М-да, при Митьке такого не наблюдалось. Голицкий хоть и хваткий парень, но не успевает и за мной, и за Филиппой поспевать. Репнин занят просто до самого не могу, зарывшись в бумаги готовит те приказы, кои мы с министрами здесь совместно принимаем, да так, что уже сейчас понятно — вот она основа будущего Российского законодательства. Создание этого свода законов и есть моя цель, вот к чему я пытаюсь подойти. Все чисто технические моменты, именуемые прогрессом — они и так состоятся, одни раньше, другие чуть позже, но от них никуда не уйдешь. Одно то, что мне все еще удается удерживать всю эту разношерстную ученую братию является большим моим достижением. А ведь в другое время все они уже давно переругались друг с другом и разъехались по миру, но сейчас, кроме университета, у них есть одно цементирующее звено — я. Я, который подвергает сомнению любое их начинание, и для того же Эйлера считается едва ли не долгом чести доказать мне, что я не прав и вообще очень заблуждаюсь в своих суждениях о их работе.

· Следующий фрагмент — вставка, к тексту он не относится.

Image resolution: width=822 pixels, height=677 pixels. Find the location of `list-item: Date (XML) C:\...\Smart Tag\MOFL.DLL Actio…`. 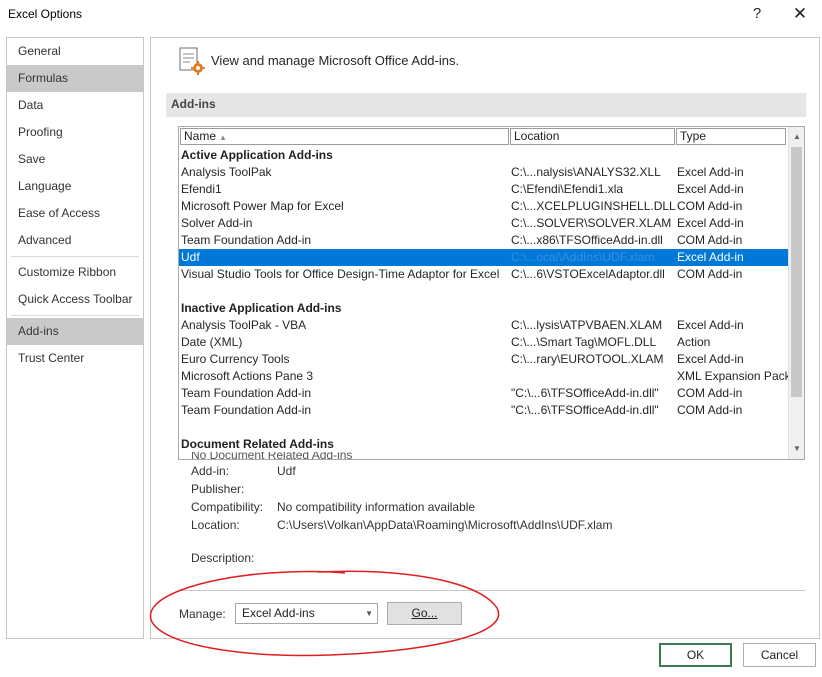

list-item: Date (XML) C:\...\Smart Tag\MOFL.DLL Actio… is located at coordinates (484, 342).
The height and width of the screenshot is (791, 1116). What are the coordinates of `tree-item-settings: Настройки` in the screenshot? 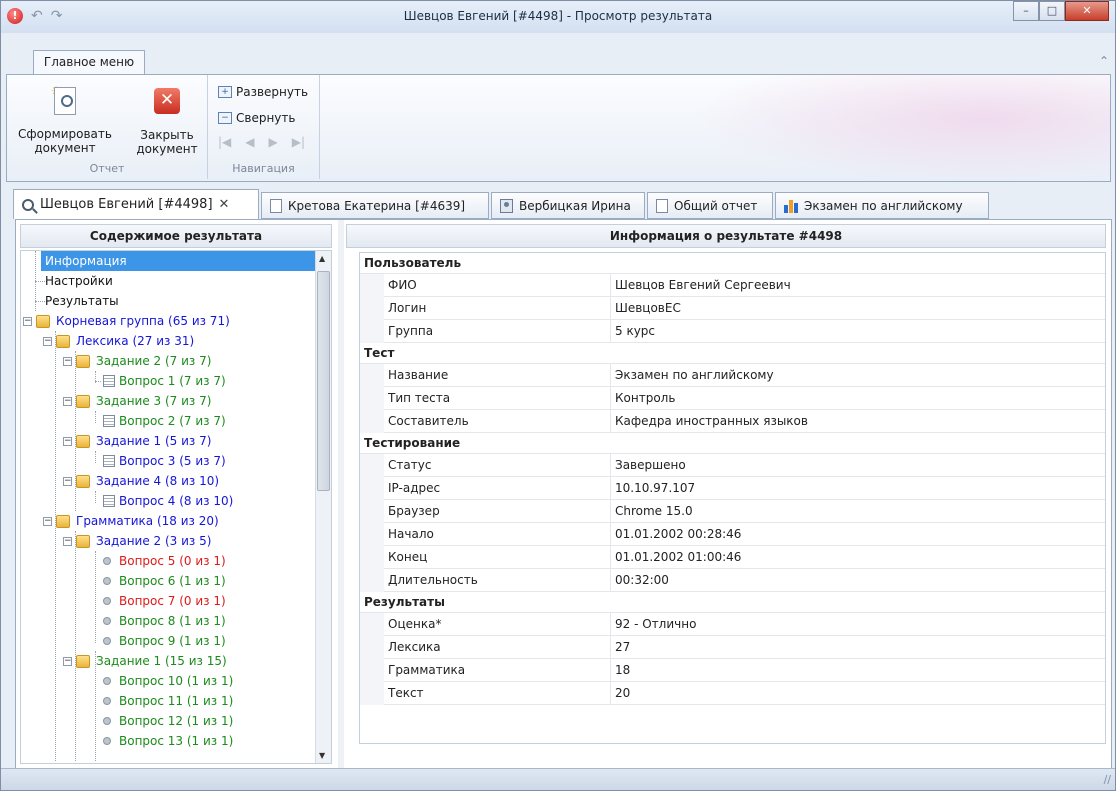 It's located at (79, 281).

Я снова посмотрел на чашку, чертов Воронцов, похоже, выздоравливать не собирается, но болен он серьезно, я, хоть и не врач, видел это отчетливо, когда он совершенно бледно-зеленый пытался прорваться ко мне, дабы встать на защиту Кузина, который, как известно его патроном по Ложе является. Не пустили его конечно ко мне, ну а вдруг заразу какую принесет, но издали я все же его наблюдал. Чашка стояла на столе немым укором, приковывая взгляд. Ушаков ждал терпеливо, что я ему отвечу, но я молчал, потому что и сам не понимал, почему эти придурки до сих пор на нарах сидят, аккурат дверь в дверь, и поговорить могут, и поругаться, когда не видит их никто. Ведь, по сути, вина их так себе была, за это вроде бы никогда и никого за жабры не брали, ну подрались, ну так кровь молодая, да горячая, ан нет, не поднималась у меня рука — вот просто так взять и отпустить, хоть и нелегко мне без Митьки приходилось, что уж там говорить.

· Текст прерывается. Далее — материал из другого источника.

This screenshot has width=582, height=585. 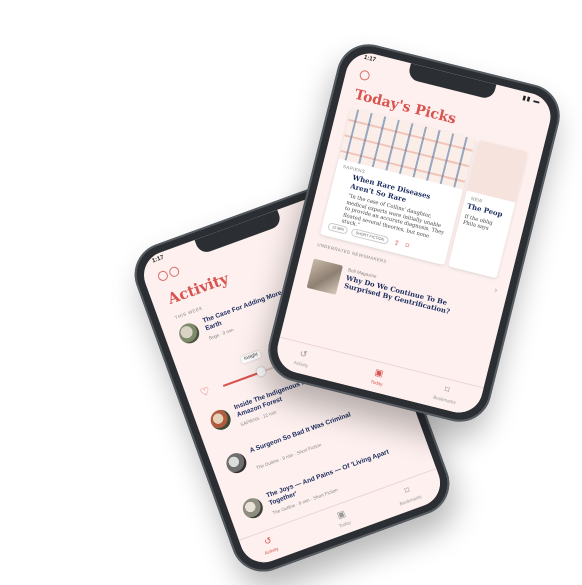 What do you see at coordinates (377, 382) in the screenshot?
I see `tab-label: Today` at bounding box center [377, 382].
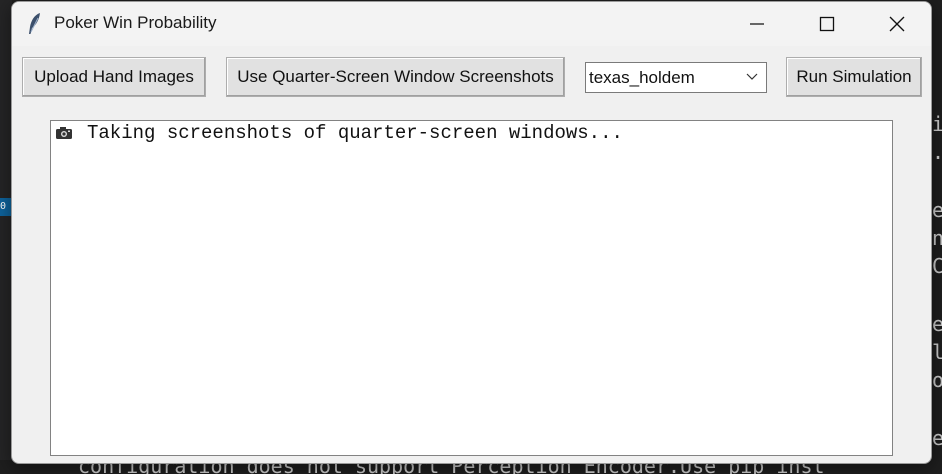 The width and height of the screenshot is (942, 474). I want to click on quarter-screen-screenshots-button: Use Quarter-Screen Window Screenshots, so click(396, 77).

— И что ты предлагаешь мне сделать, Андрей Иванович? — наконец задал я ему вопрос, обходя стол и садясь прямо перед этой злосчастной чашкой с уже засохшей кофейной гущей на дне. — Наказать-то требуется, чтобы и другим неповадно было, и чтобы все видели, для закона в моем лице нет любимчиков.
— Парк у тебя слишком запущен, государь, Петр Алексеевич, — задумчиво проговорил Ушаков, вставая из-за стола и подходя к столу. — На днях вот слыхивал, как Шетарди говорит, мол, парк едва ли не позорит императора, своей неухоженностью. Толи дело в Версале, вот там среди фонтанов и цветников душа радуется и поет, словно ее ангелы убаюкивают.

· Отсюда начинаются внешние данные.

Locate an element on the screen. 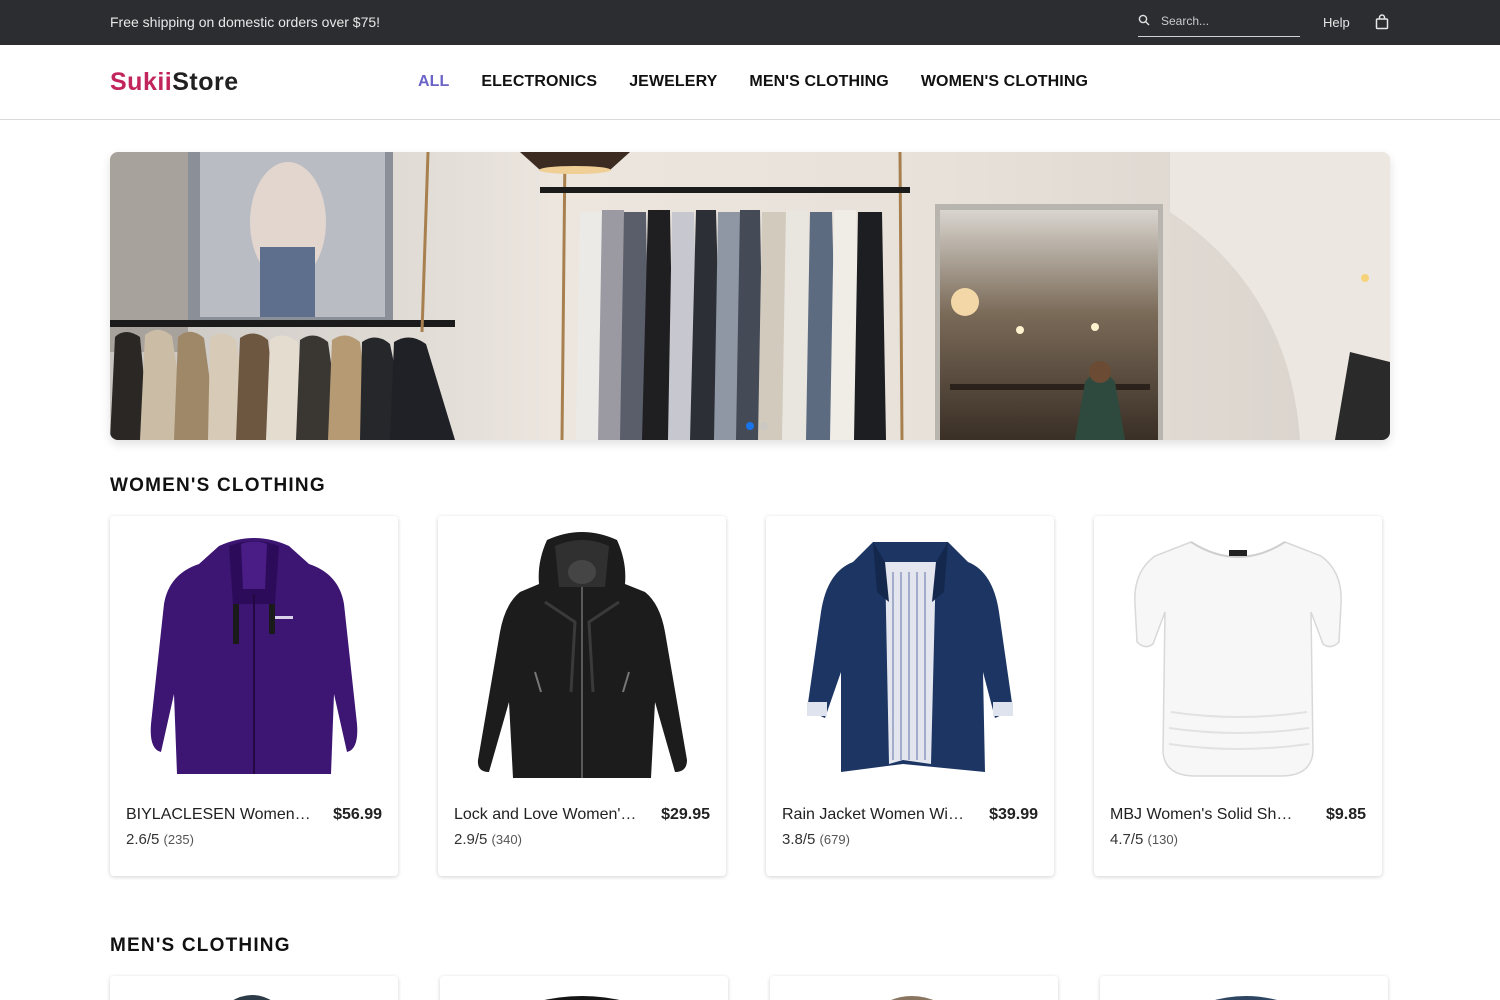  product-rating: 4.7/5 (130) is located at coordinates (1144, 840).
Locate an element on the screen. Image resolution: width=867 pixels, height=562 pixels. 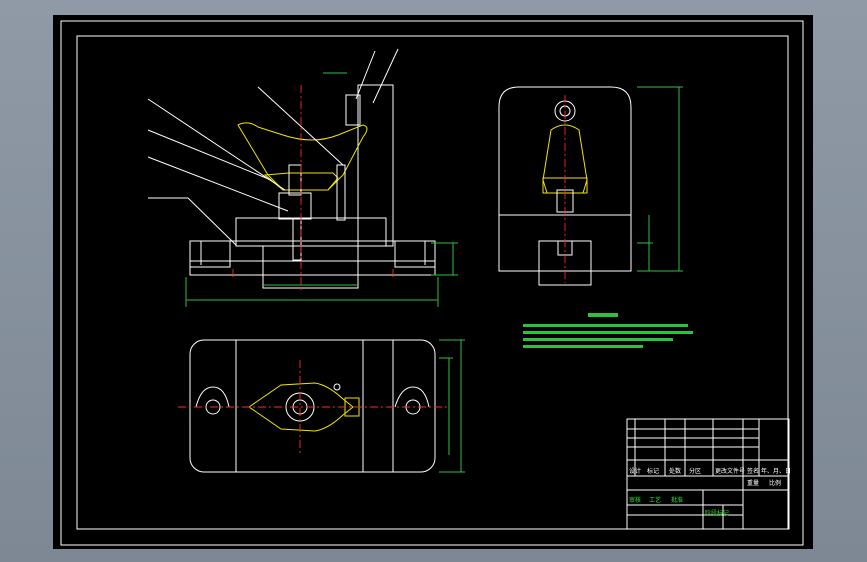
tb-cell-scale: 比例 is located at coordinates (775, 483).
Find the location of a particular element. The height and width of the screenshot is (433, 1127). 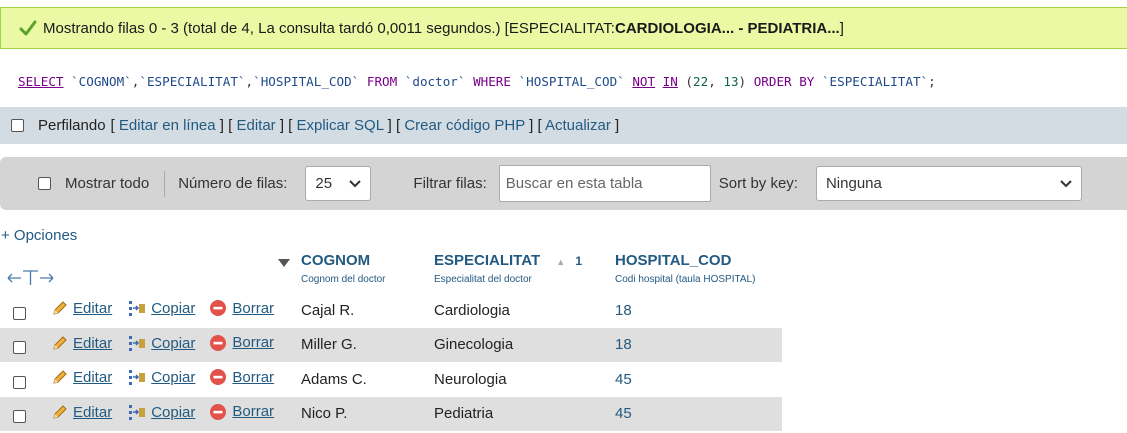

sort-select: Ninguna is located at coordinates (948, 184).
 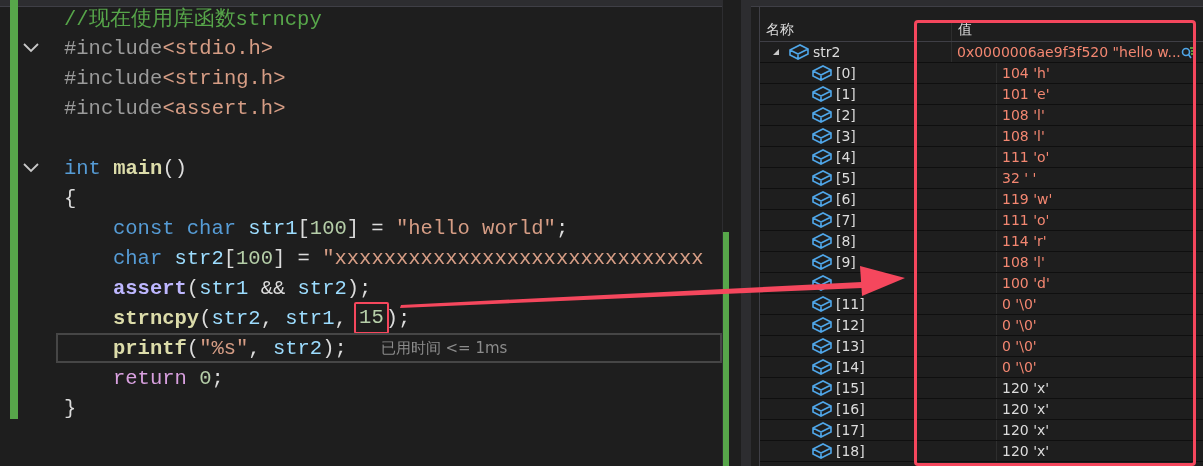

— А Шетарди, оказывается, романтик, вот уж неожиданность знатная, — я хмыкнул. — Но прав, шельмец, парком давно как следует никто не занимался, я даже намедни едва в яблоко лошадиное не наступил, прогуливаясь по дорожке. Значит, предлагаешь их определить на работы? В качестве достойного наказания?
— С Верховным Тайным Советом у тебя шибко хорошо вышло, государь, — Ушаков усмехнулся и вернулся к столу, сев напротив меня. — Остерман вона так вообще на своих селитряницах как поднялся. Сидит в Курляндии и в ус не дует, шельма. Но доход в казну, по докладам Черкасского хорошие идут, чего уж там. — Он снова усмехнулся. — Знаю, что захочешь ты этих молодых дураков нужники чистить заставить, потому и прошу о снисхождении. Сватовство сватовством, но личные привязанности должны снисхождения давать, а уж Кузин с тобой почитай столько времени обретается, тому же Петьке Шереметьеву не снилось такое.